Required work: When the string "chevron" is part of a line below, that line should be copied.

Records provided:
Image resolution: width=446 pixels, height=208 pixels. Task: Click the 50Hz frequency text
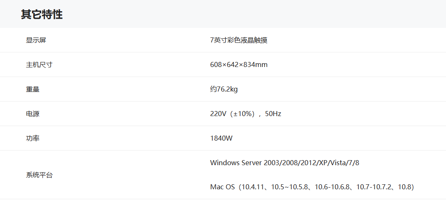point(273,114)
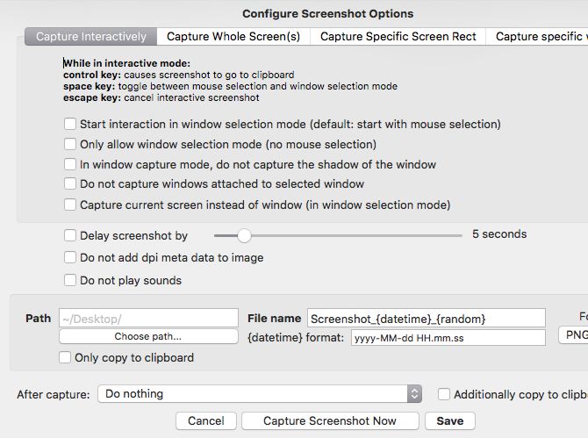Enable start interaction in window selection mode
Viewport: 588px width, 438px height.
(71, 125)
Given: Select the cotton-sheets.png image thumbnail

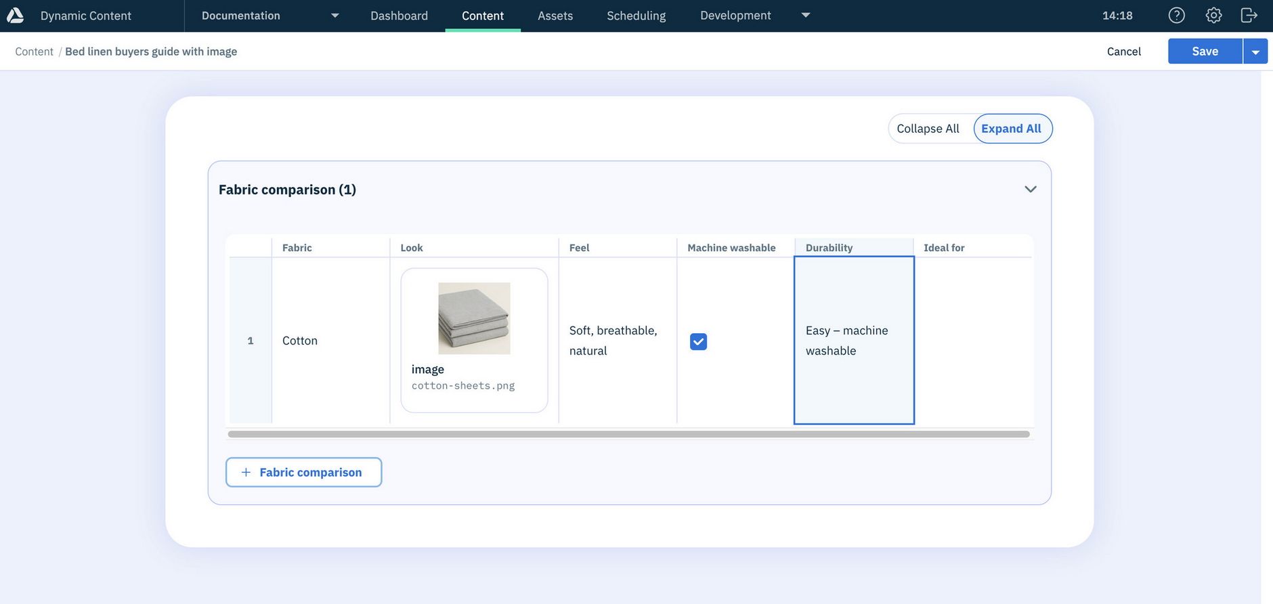Looking at the screenshot, I should [x=474, y=318].
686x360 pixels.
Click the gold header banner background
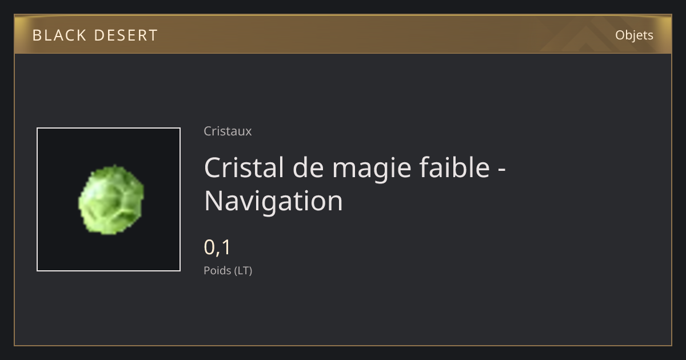[343, 35]
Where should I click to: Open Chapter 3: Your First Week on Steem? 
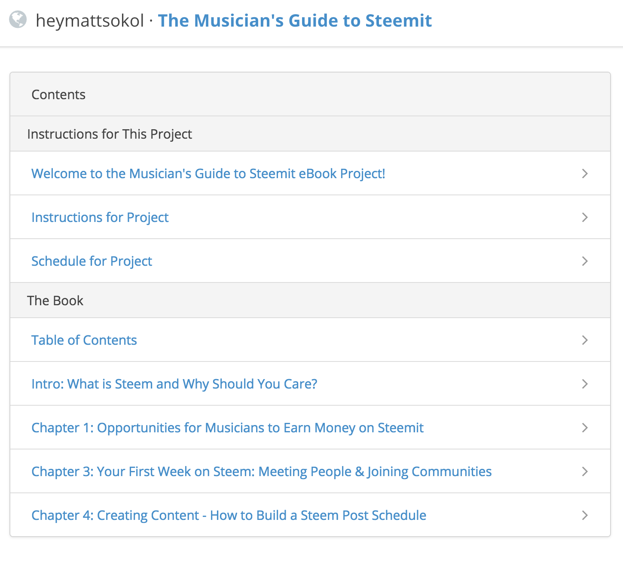[262, 471]
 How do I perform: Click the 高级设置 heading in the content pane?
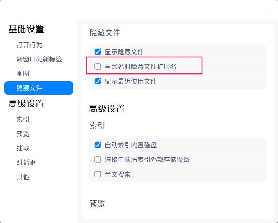click(x=107, y=109)
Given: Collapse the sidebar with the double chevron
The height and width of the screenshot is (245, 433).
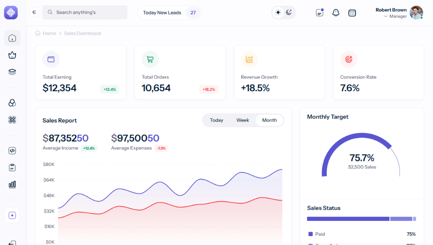Looking at the screenshot, I should click(34, 12).
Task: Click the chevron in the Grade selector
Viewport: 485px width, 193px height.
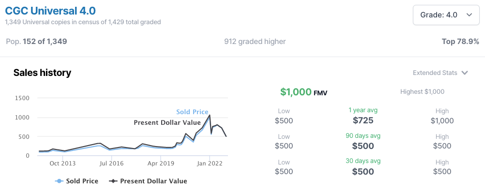Action: pos(469,15)
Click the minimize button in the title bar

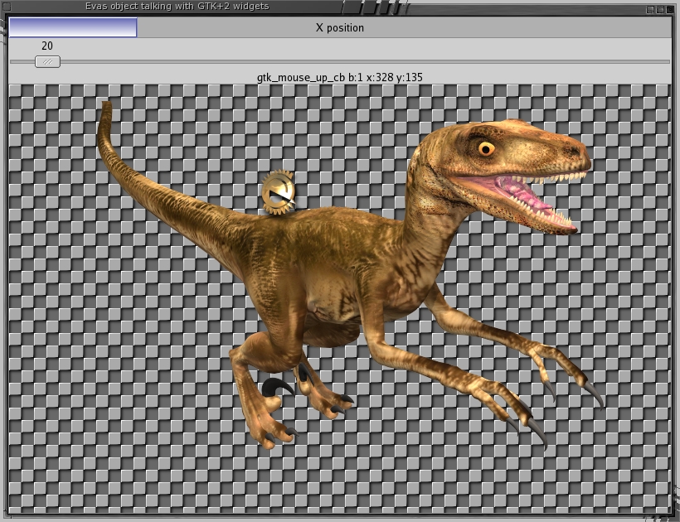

Output of the task:
Given: Collapse the sidebar with the double chevron
Task: Click the chevron in the Grade selector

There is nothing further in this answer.